Evet bu “Nokia Tune”,
Ünlü İspanyol Gitarist “Tarrega”ya aitmiş meğer.
.
Ailesi Tárrega’ya ona küçük yaşlarda gitar eğitimi aldırmış. Henüz 17 yaşındayken gitarını İspanya’nın en iyi gitar üreticisi olan Antonio de Torres’den satın almış.
İspanyol müzik tarihine damgasını vuran Julián Arcas’ın öğrencisi olmuş.
Maddi imkânları çok kısıtlı bir aileden gelirken yeteneğini kanıtlayarak bursla konservatuara girmiş…
Profesyonel anlamda ilk eğitimini aldığı okulun ismi günümüzde “Real Conservatorio Superior de Música de Madrid”

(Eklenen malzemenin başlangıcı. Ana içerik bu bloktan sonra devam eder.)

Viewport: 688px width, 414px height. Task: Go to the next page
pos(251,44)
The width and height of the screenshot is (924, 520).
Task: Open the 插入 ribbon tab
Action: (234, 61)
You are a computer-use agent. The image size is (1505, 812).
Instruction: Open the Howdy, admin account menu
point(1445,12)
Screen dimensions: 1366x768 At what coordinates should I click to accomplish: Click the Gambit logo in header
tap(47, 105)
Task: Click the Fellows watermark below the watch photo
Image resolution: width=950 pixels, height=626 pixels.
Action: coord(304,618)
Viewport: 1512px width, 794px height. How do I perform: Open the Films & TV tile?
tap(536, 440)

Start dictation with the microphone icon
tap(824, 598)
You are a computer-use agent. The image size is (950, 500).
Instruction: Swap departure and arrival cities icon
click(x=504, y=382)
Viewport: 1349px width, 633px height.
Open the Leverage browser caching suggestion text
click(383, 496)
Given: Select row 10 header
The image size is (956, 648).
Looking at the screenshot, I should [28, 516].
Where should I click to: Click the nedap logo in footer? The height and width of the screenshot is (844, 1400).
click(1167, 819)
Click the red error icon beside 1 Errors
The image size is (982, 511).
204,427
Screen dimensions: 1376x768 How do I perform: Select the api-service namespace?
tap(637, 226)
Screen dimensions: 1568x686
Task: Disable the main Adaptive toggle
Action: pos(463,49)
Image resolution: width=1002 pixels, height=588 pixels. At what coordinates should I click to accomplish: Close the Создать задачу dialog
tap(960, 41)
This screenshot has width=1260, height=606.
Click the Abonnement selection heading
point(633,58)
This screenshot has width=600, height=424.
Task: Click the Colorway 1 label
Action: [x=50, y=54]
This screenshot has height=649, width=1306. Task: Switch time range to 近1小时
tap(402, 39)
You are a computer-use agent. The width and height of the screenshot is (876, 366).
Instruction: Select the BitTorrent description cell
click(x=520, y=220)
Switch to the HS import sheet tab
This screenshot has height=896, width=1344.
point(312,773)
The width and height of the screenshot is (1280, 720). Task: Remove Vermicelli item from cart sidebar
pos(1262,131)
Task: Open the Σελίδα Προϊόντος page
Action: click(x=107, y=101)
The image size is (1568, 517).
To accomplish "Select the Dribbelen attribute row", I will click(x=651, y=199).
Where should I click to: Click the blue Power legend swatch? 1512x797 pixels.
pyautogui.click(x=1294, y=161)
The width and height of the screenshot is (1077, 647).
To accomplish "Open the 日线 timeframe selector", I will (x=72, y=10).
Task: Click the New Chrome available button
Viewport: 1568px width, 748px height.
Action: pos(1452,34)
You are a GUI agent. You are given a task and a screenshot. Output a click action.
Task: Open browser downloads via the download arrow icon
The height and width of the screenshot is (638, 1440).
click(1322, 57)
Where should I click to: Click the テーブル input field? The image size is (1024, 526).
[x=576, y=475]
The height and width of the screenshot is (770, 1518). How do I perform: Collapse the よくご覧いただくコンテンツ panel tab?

Tárrega'nın yolu, sonraki dönemlerde Londra’ya da düşmüş.
Meşhur (Nokia’nın kullandığı müziğinde geçtiği) Lágrima’yı burada bestelemiş.
Lágrima, latince “Gözyaşı” anlamındaymış.
.
57 yaşında dünyaya gözlerini kapayan besteci, İspanyol müzik tarihinin en önemli figürlerinden biri olarak tarihe geçmiş.